TUGAS ANDA -
Salin dengan persis bagian artikel tentang Tapera yang dibuka dengan kata-kata yang memuat "Tapera yang telah" dan ditutup dengan "dari UUD 1945.".

KUTIPAN SUMBER -
Sejumlah negara telah menerapkan aneka kebijakan untuk memudahkan warganya memiliki rumah dengan harga terjangkau.

Oleh ANTONIUS PURWANTO

Tabungan perumahan semacam Tapera tak hanya ada di Indonesia, tetapi juga ada di sederet negara yang telah menerapkan aturan serupa. Sejumlah negara sudah menerapkan aneka kebijakan untuk memudahkan warganya mendapatkan rumah dengan harga terjangkau.

Di Indonesia, pemerintah telah menerbitkan aturan terbaru mengenai Tabungan Perumahan Rakyat atau Tapera. Aturan ini tercantum dalam Peraturan Pemerintah (PP) Nomor 21 Tahun 2024 tentang Perubahan atas Peraturan Pemerintah Nomor 25 Tahun 2020 tentang Penyelenggaraan Tabungan Perumahan Rakyat.

Tapera yang telah ditetapkan sejak 2016 melalui UU Nomor 2016 itu merupakan sistem penyimpanan dana yang dilakukan oleh peserta secara periodik dalam jangka waktu tertentu yang hanya dapat dimanfaatkan untuk pembiayaan perumahan dan atau dikembalikan berikut hasil pemupukannya setelah kepesertaan berakhir. Program ini bertujuan untuk mengurangi angka kekurangan rumah dan akan diimplementasikan paling lambat pada 2027.

Bagi pemerintah, program itu merupakan solusi bagi masyarakat, terutama masyarakat berpenghasilan rendah, untuk memiliki rumah. Selain program amanat dari UU Tapera, pemenuhan kebutuhan papan masyarakat itu merupakan amanat dari UUD 1945.

Namun, rencana pemerintah menerapkan program Tapera itu hingga kini masih menjadi perbincangan hangat di berbagai ruang publik. Alih-alih jadi solusi untuk pemenuhan kebutuhan papan publik, program Tapera justru dinilai menciptakan beban tambahan bagi pengusaha dan buruh di tengah kenaikan harga kebutuhan pokok yang tidak sebanding dengan peningkatan upah minimum tahunan.

https://cdn-assetd.kompas.id/Vnos4APxnxv72wbiefw7cQc7U9M=/1024x1325/https%3A%2F%2Fasset.kgnewsroom.com%2Fphoto%2Fpre%2F2024%2F05%2F28%2F766fd23d-93c6-4220-9801-a094ab8906c0_png.png

Pasalnya, ketentuan Tapera mengharuskan pekerja wajib mengiur 2,5 persen dari gaji pokok dan pemberi kerja mengiur 0,5 persen lainnya sehingga total 3 persen dari gaji yang harus disetor. Kewajiban ini dinilai menambah beban baru bagi pengusaha dan pekerja.

Di mata pekerja, kewajiban mengiur Tapera hanya akan melemahkan daya beli. Hal ini akan terasa terutama bagi pekerja berpenghasilan minim. Sementara di sisi pengusaha, dalam situasi dunia usaha yang masih tidak pasti, lahirnya kewajiban iuran Tapera tak pelak dilihat pengusaha sebagai beban baru. Terlebih, saat ini, pengusaha telah memiliki kewajiban untuk membayar sejumlah jaminan pekerja, seperti BPJS Ketenagakerjaan, BPJS Kesehatan, dan jaminan sosial lain.

DATA YANG DIBERIKAN -
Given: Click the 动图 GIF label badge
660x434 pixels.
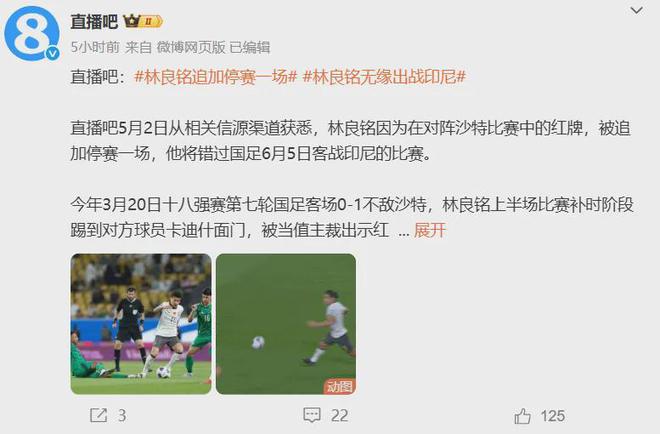Looking at the screenshot, I should 339,386.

PENYELESAIAN -
Tapera yang telah ditetapkan sejak 2016 melalui UU Nomor 2016 itu merupakan sistem penyimpanan dana yang dilakukan oleh peserta secara periodik dalam jangka waktu tertentu yang hanya dapat dimanfaatkan untuk pembiayaan perumahan dan atau dikembalikan berikut hasil pemupukannya setelah kepesertaan berakhir. Program ini bertujuan untuk mengurangi angka kekurangan rumah dan akan diimplementasikan paling lambat pada 2027.

Bagi pemerintah, program itu merupakan solusi bagi masyarakat, terutama masyarakat berpenghasilan rendah, untuk memiliki rumah. Selain program amanat dari UU Tapera, pemenuhan kebutuhan papan masyarakat itu merupakan amanat dari UUD 1945.